“Can goodness win?” “Yes, it does all the time.” “No, it cannot: it loses all the time.” Both true.[…] See how long you can stay in that space, where both things are true. You, little mind, actually don’t have to decide. That’s a great place to try to be. And for a fiction writer, that’s the best place to be: you’ve put two apparently opposing truths in the air and you’re just letting them hang there, knowing that the real truth is … that opposition.”
George Saunders, in Upstairs at the Strand, in conversation with Deborah Eisenberg
In the aftermath of yet another horrible shooting, the question “Can Goodness win?” must be on your mind. It certainly has been for me. So when I read what George Saunders said, it took hold with me. I remember sitting on my cushion in retreats pondering the duality of things, taking the paradoxical stance that although nothing is permanent we still have a body and a mind that need to make decisions, carve out a life.

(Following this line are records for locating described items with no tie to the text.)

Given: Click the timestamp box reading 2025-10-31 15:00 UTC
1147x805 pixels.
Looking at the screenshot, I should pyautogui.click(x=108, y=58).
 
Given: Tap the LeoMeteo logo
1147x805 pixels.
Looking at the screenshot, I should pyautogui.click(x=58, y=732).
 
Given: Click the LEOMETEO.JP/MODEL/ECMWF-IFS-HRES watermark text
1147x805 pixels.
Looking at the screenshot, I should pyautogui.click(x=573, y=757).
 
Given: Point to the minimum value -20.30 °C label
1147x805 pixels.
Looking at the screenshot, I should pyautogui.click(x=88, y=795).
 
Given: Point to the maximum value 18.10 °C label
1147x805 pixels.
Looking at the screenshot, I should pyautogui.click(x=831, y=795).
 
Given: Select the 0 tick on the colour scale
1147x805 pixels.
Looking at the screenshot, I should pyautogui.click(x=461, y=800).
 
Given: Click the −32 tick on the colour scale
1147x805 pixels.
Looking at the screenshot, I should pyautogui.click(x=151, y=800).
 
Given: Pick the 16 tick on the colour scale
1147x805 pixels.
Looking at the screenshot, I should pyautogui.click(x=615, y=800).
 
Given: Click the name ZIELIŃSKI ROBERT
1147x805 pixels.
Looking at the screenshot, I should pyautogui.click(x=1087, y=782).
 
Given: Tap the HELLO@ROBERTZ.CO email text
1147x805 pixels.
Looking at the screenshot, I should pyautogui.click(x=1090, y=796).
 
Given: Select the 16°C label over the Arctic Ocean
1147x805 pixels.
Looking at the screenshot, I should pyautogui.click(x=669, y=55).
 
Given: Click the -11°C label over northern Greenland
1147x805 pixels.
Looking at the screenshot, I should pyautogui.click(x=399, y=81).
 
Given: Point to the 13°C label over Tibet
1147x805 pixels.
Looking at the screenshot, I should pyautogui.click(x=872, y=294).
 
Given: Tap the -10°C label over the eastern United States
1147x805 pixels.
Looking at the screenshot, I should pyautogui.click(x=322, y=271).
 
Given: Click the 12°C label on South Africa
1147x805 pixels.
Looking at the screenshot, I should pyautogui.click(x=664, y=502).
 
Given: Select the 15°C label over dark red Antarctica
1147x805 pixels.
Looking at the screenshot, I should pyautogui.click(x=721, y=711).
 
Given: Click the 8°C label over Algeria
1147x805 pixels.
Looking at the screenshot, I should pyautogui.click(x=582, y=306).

Saunders says that in the opposition of goodness winning and losing, hovers the truth. The truth is that a horrible shooting brings people together in their horror and grief, and at the same time destroys people’s faith in institutions that are supposed to protect us, protect our rights. I get it that people end up taking the law in their own hands and express their discontent, their disappointment in how society has treated them, with whatever weapons available to them, be it voice, protest signs, or a gun. We can chime in, we can join in the protest, we can go out and buy a gun to protect ourself and our loved ones, but in the end we cannot change that sometimes goodness wins, sometimes it loses. We can strive toward a peaceable society by regulating, by instating protective agencies, but we cannot control the forces of nature, the good and bad harvests, the greed that drives economic ups and downs.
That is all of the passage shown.